Major Intrinsic Proteins - Structure, function, interactions

Sammanfattning: Major intrinsic proteins, also referred to as aquaporins (AQPs) are localized in membranes of all domains of life to increase the permeability to water or other small, polar molecules. Several monophyletic groups can be discerned in this large and divergent protein superfamily. Members within these subfamilies commonly show a similar substrate selectivity established by conserved filters. Comparison of structurally known selectivity filters have elucidated some of the mechanisms underlying substrate profiles. However, the physiological function of these diverse and abundant proteins can only be fully appreciated in combination with an understanding of their regulatory properties.
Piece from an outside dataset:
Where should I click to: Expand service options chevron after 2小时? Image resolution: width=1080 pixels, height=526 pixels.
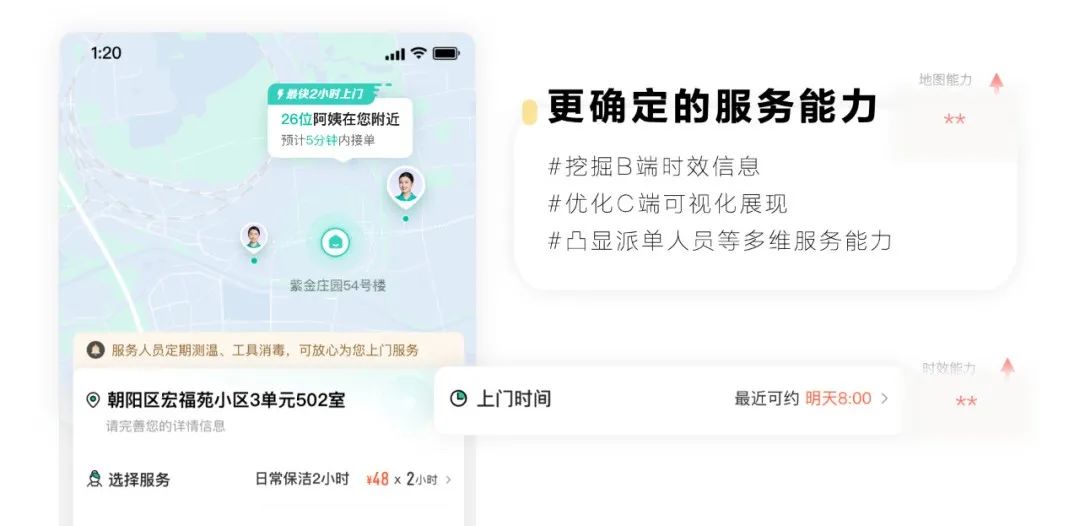click(448, 480)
This work provides the first molecular view on a tonoplastic protein, AtTIP2;1, which is situated in the membrane of the plant vacuole and permeable to water, ammonia, but not glycerol. The novel selectivity filter with a fifth residue in direct contact to substrates is compared to structures of other subfamilies to explain the present selectivity. The mechanism of permeation is investigated with mutations, stopped-flow and by growth assays. The animal AQP8s, which have similar substrate profiles, are modeled on the plant protein and their expected functions are discussed in the light of their structures. Furthermore, protein interactions and interactions with small molecules are analyzed to develop a better understanding of potential regulatory features.